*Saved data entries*
====
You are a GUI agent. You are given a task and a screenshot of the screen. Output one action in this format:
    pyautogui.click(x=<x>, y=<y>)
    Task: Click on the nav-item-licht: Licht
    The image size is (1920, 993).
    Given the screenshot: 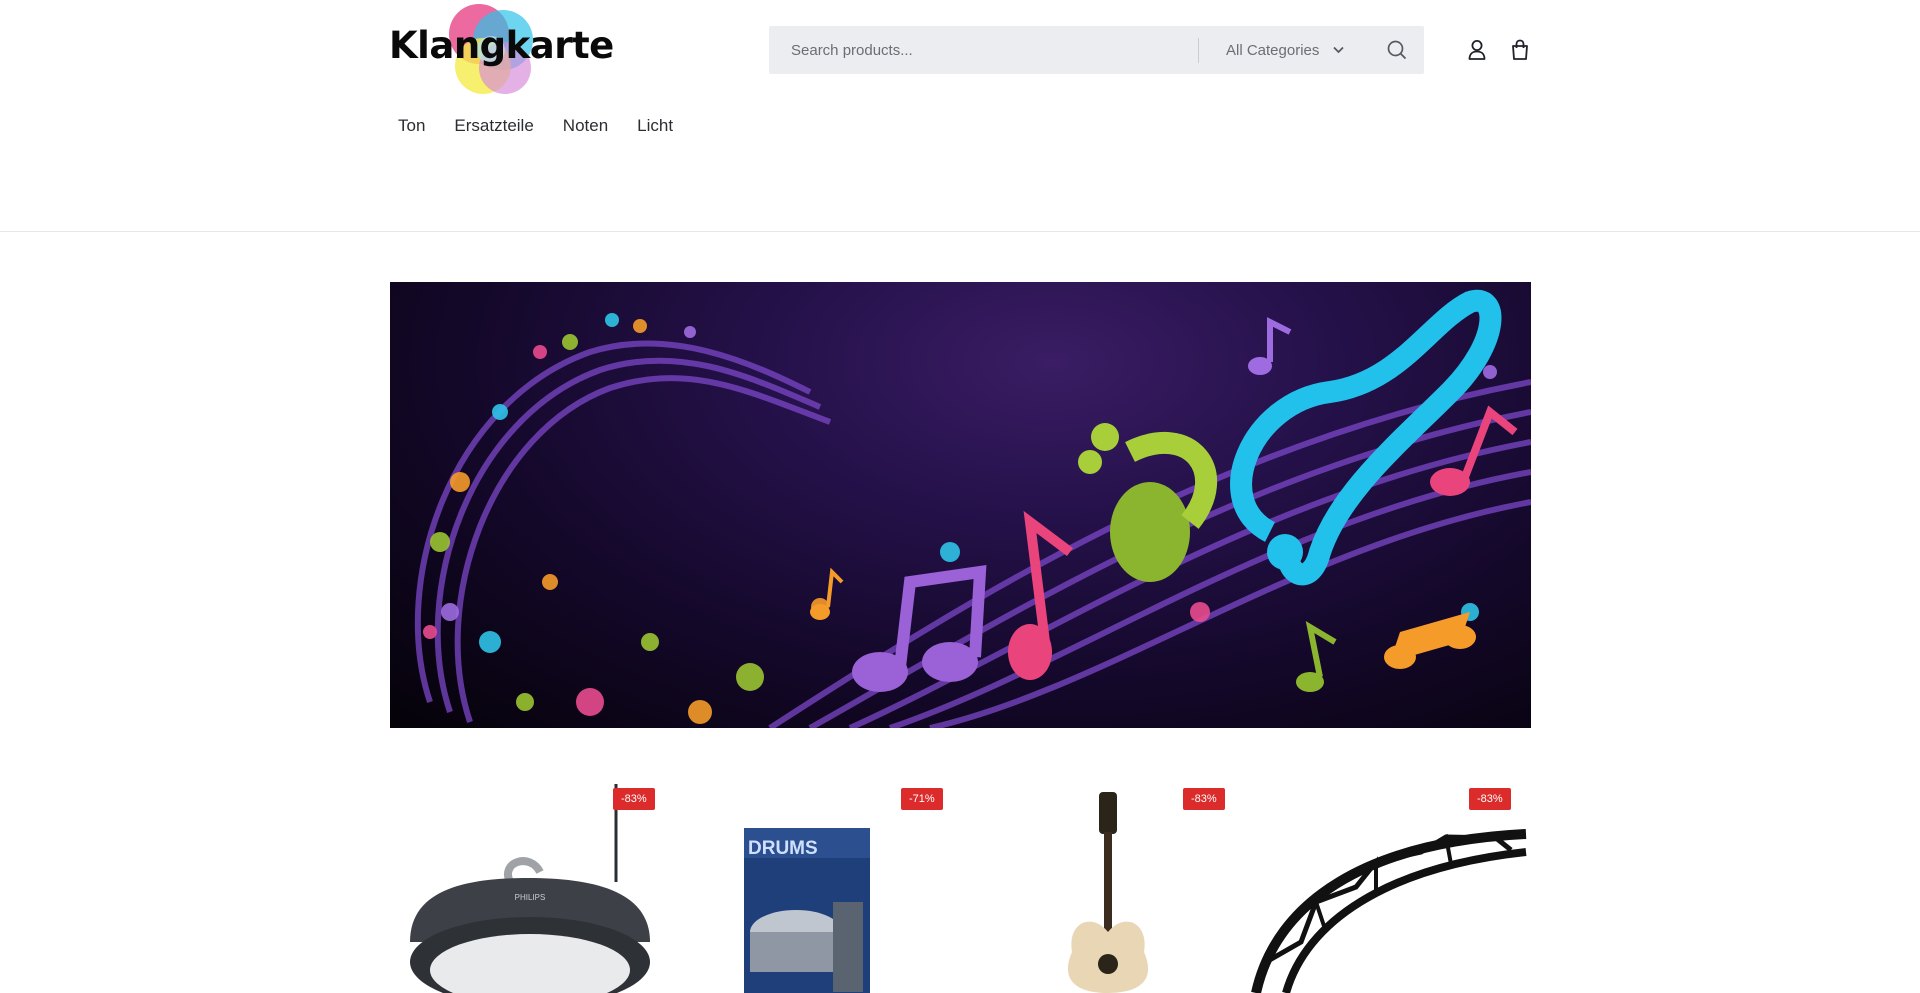 What is the action you would take?
    pyautogui.click(x=655, y=126)
    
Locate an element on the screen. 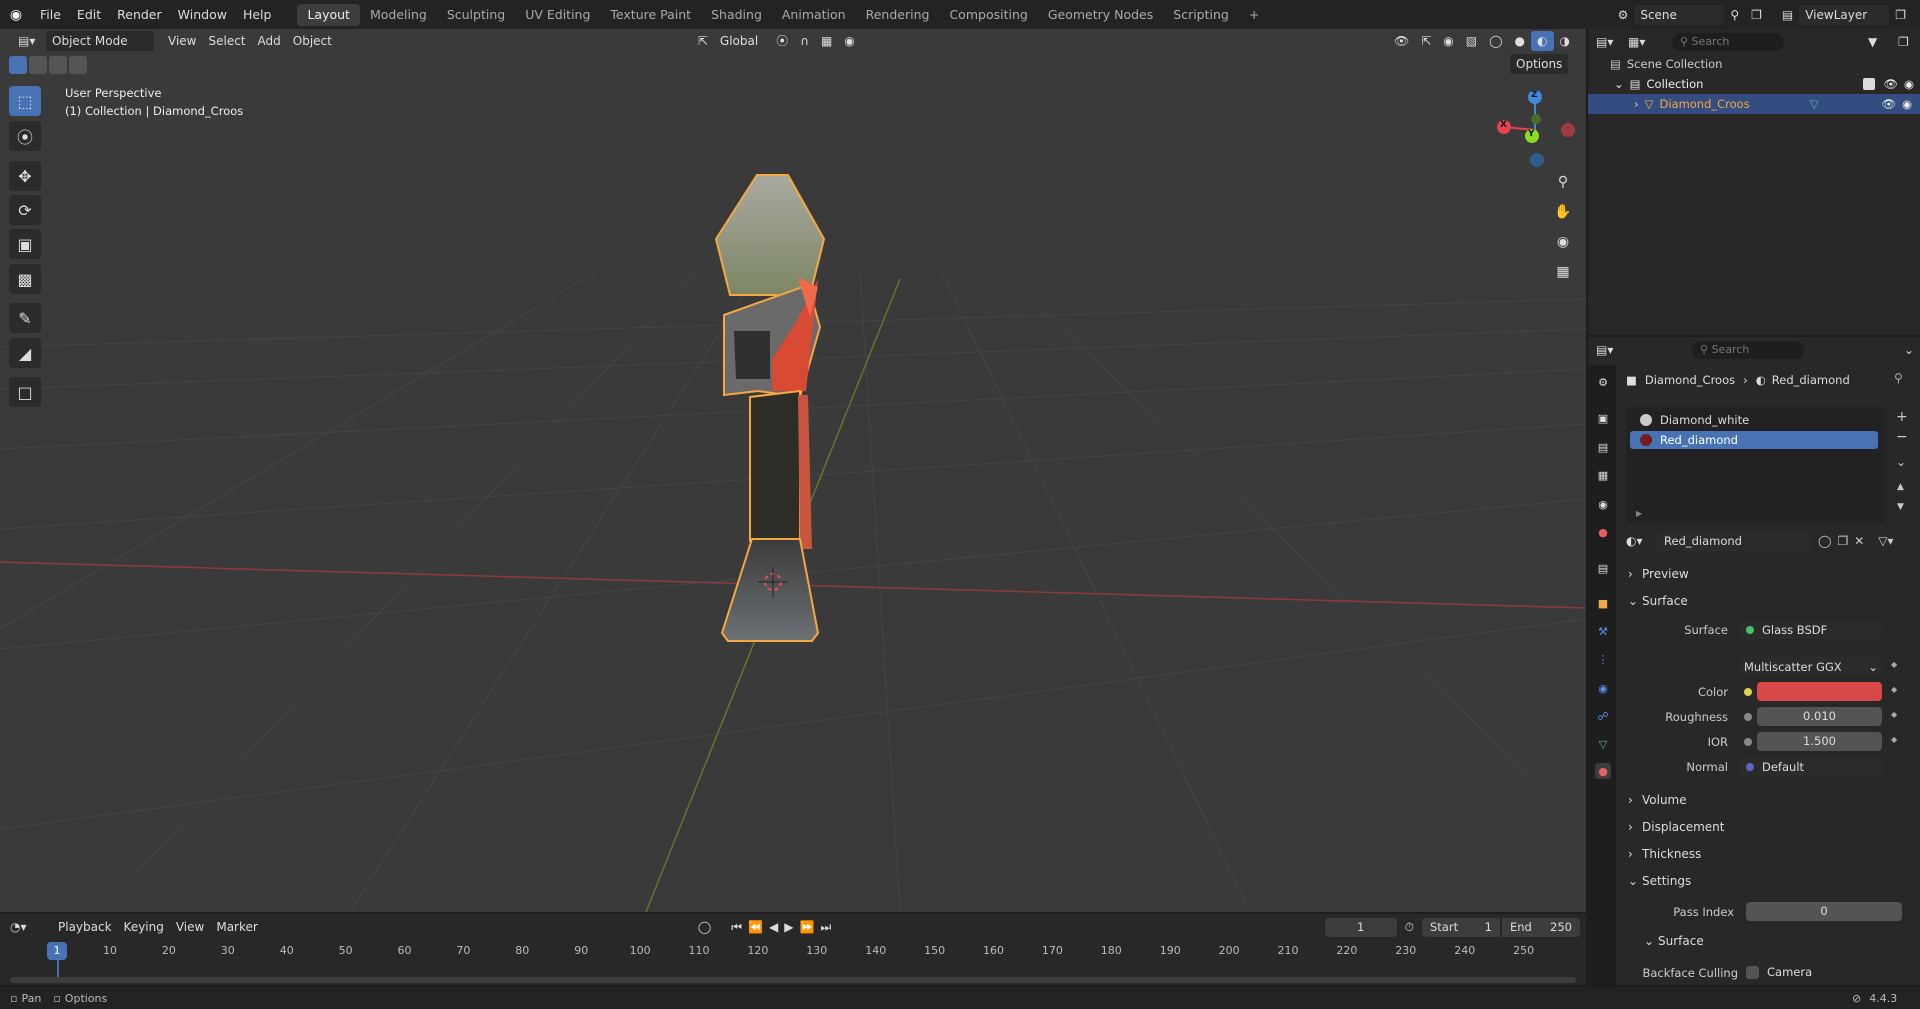 This screenshot has height=1009, width=1920. panel-thickness: › Thickness is located at coordinates (1771, 854).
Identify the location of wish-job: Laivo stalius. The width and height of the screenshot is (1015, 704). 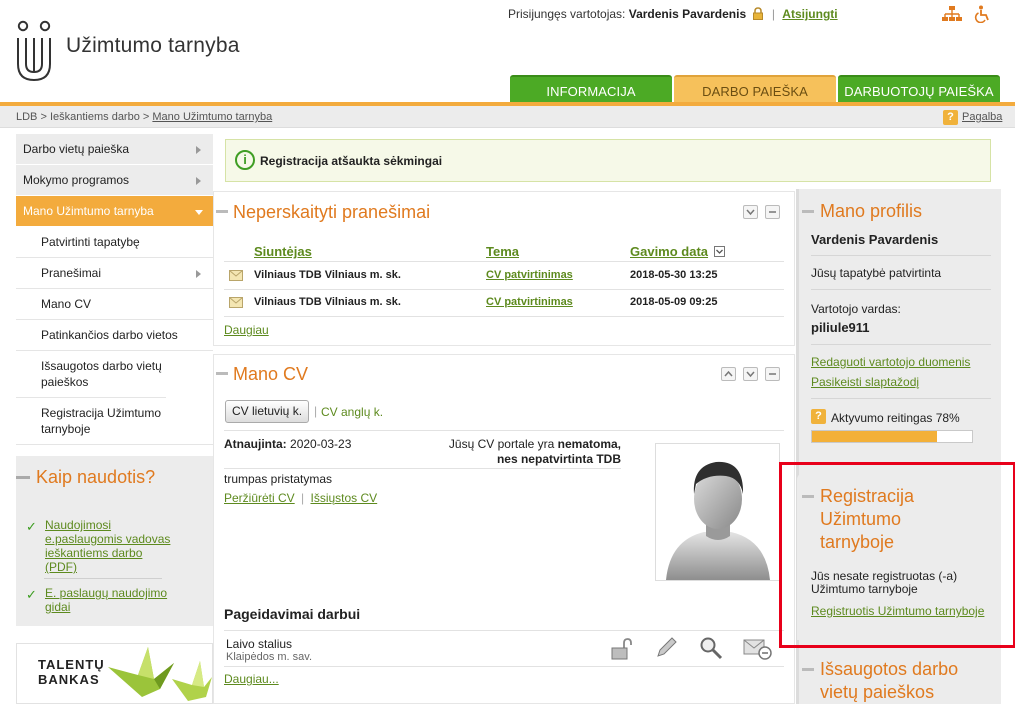
(260, 644).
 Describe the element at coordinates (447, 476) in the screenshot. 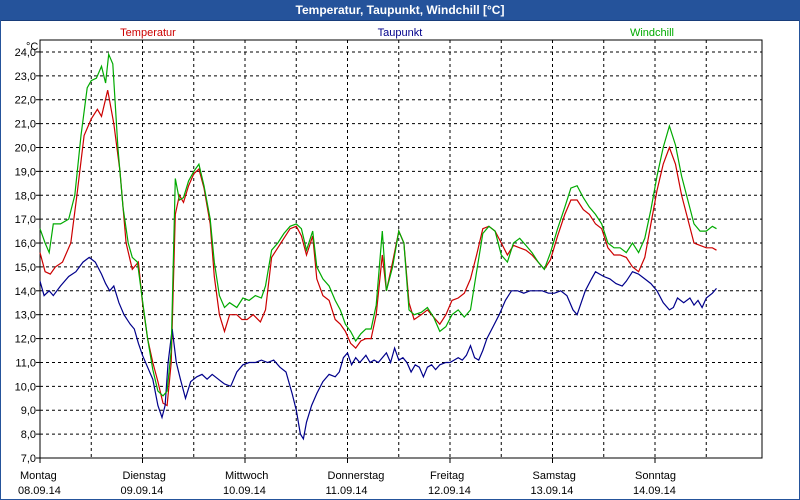

I see `x-tick-day: Freitag` at that location.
====
*ACTION ITEM*
Reproduce the lines word for word, starting at the very first line of the items and stopping after the line that contains "The image size is (1920, 993).".

*RESPONSE AREA*
You are a GUI agent. You are given a task and a screenshot of the screen. Output one action in this format:
    pyautogui.click(x=<x>, y=<y>)
    Task: Click on the nav-item-licht: Licht
    The image size is (1920, 993).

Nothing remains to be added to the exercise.